July 15, 2020 | Criminal Defense
Several reports have come out in the past few months detailing the rise in Cincinnati homicides in 2020. One of the most recent news stories reports a 65% increase in homicides. The increase was based on the homicide numbers for the first half of 2020 compared to the first half of 2019.
As of the end of June, there had been 50 killings in Cincinnati. The shooting on June 30 was a double homicide, the fourth in 2020. On July 1, another shooting brought the homicide total to 51 for the year.
In an earlier report at the end of April, homicides had increased by 115% for the first four months of 2020 compared to the same four months in 2019. Shootings had increased by 52 percent from the same time last year.
Other crime statistics that were released at the end of April included:
- Aggravated assaults increased by almost 21 percent;
- Rapes had decreased by 30 percent;
- Auto thefts rose by 31 percent;
- Robberies had increased by 31 percent; and,
- Personal thefts had decreased by two percent.
There are several theories behind the rise in homicides this year. Police Chief Eliot Isaac theorized that fewer people on the street might make criminals feel that they are less likely to be caught.

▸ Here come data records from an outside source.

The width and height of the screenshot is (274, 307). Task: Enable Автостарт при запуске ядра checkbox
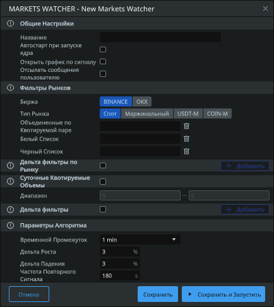[x=103, y=49]
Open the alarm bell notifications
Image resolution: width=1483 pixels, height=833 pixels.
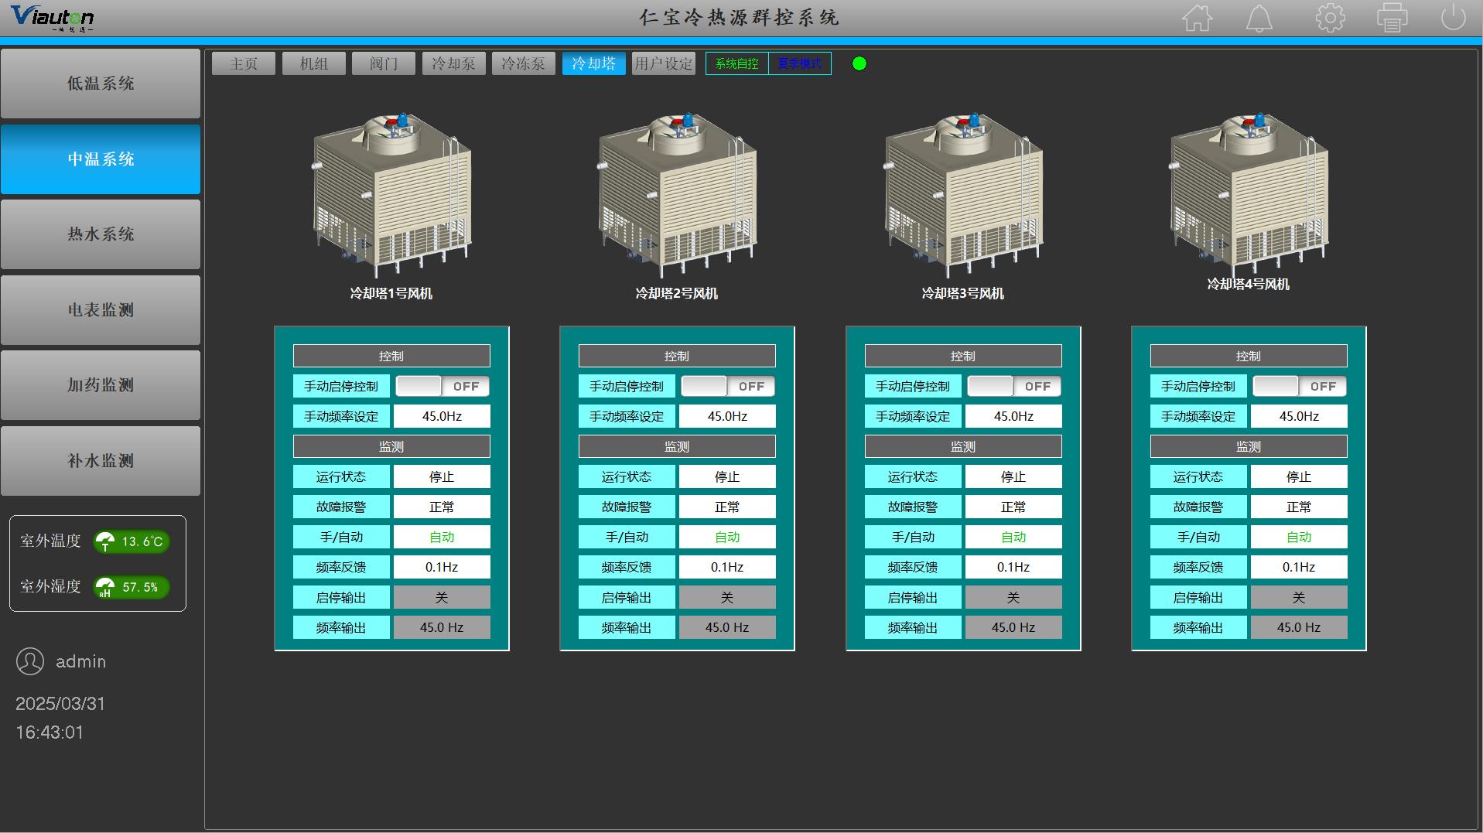click(x=1259, y=18)
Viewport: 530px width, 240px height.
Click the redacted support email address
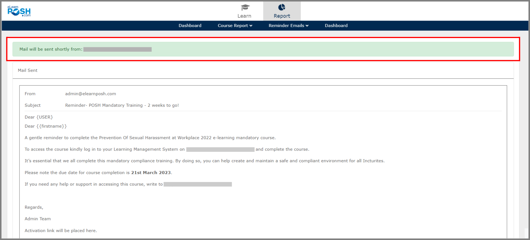[198, 184]
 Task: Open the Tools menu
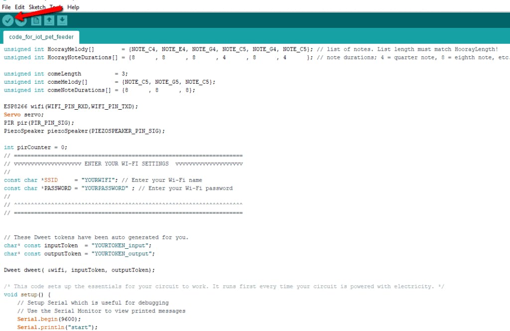click(x=56, y=7)
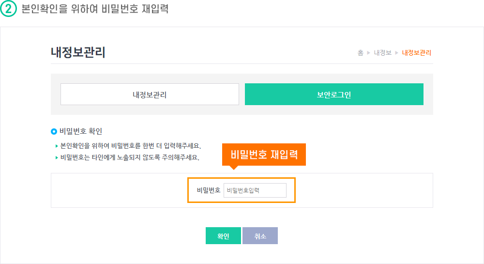Click the breadcrumb arrow after 홈

tap(368, 53)
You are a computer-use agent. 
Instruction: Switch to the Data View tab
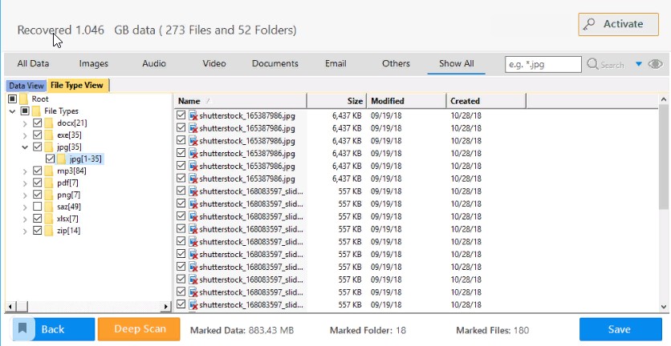pyautogui.click(x=26, y=85)
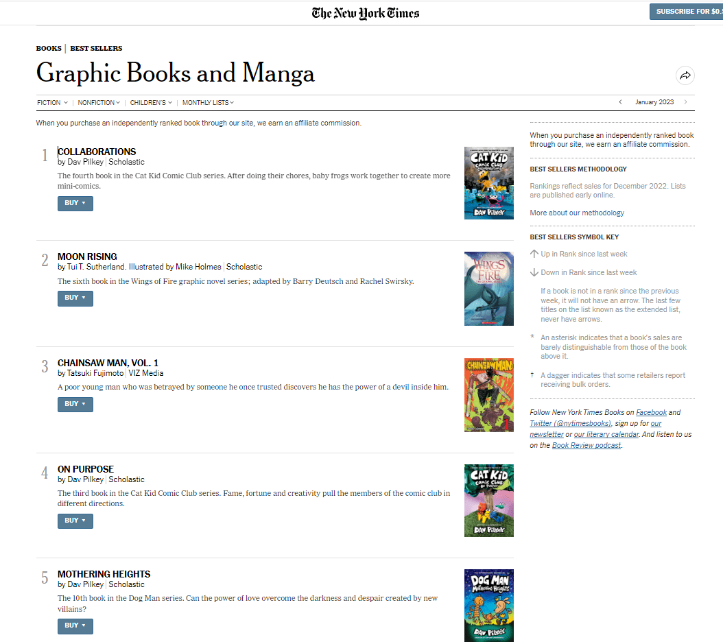Expand the Fiction dropdown

(52, 102)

Councilwoman Jan-Michele Lemon Kearney suggested that the coronavirus may have limited the impact of programs to prevent violence and shootings. It is also theorized that domestic violence may have been a factor in the rise of violent crime.
Murder in Ohio
The individuals arrested in Cincinnati for homicides may be charged with one or more homicide charges under Ohio’s Criminal Code. The specific charge used when arresting a person depends on the circumstances of the case.
Some of the charges a person might face in a homicide case include:
The Ohio Revised Code states that it is illegal to take another person’s life, including killing someone during the commission of a violent offense classified as a first or second degree felony. It is also murder to kill an unborn child.
The state does not need to prove that a person acted with the intent to commit murder to obtain a conviction. In most cases, murder is charged as a first degree felony.
Aggravated murder is the killing of a person or an unborn child with the intent of taking a life. Furthermore, a person may be charged with aggravated murder if the death occurs while the person is committing a crime such as:
- criminal trespass
- aggravated arson
- aggravated burglary
- aggravated robbery
Aggravated murder also covers cases in which the victim is a child under the age of 13, an on-duty police officer, member of the military, or an on-duty paramedic or firefighter. A charge for aggravated murder is usually a first degree felony.
It is unlawful to keep a person or an unborn child while committing a misdemeanor or felony. Involuntary manslaughter is generally a third degree felony.
Voluntary manslaughter is the act of taking another person’s life or the life of an unborn child while in a fit of rage or sudden passion. Deaths related to domestic violence are often charged under this code section. Most voluntary manslaughter charges are felonies in the first degree.
Negligently killing another person or unborn child is charged as a negligent homicide. A negligent homicide is defined as killing someone with a dangerous ordinance or deadly weapon. The charge is generally a first degree misdemeanor.
Punishments for Homicide in Cincinnati
The criminal penalties for a homicide conviction can be very severe. The State punishes homicides with prison sentences and fines. Aggravated murder convictions could result in life in prison, the death sentence, and a fine up to $20,000.
On the opposite end of the punishment scale, negligent homicide is punished by up to six months in jail and a fine of up to $1,000. As you can see, the criminal charge in your case can make a huge difference in the severity of your punishment.
Therefore, it is in your best interest to contact a homicide defense attorney as soon as possible. If you are arrested for homicide in Cincinnati, do not answer questions without an attorney. Exercise your right to remain silent except for asking for an attorney.
The urge to try to tell your side of the story to make the officers understand you did not commit the crime can be intense. However, talking to the police can hurt your case. Instead, wait and talk to your attorney about what happened.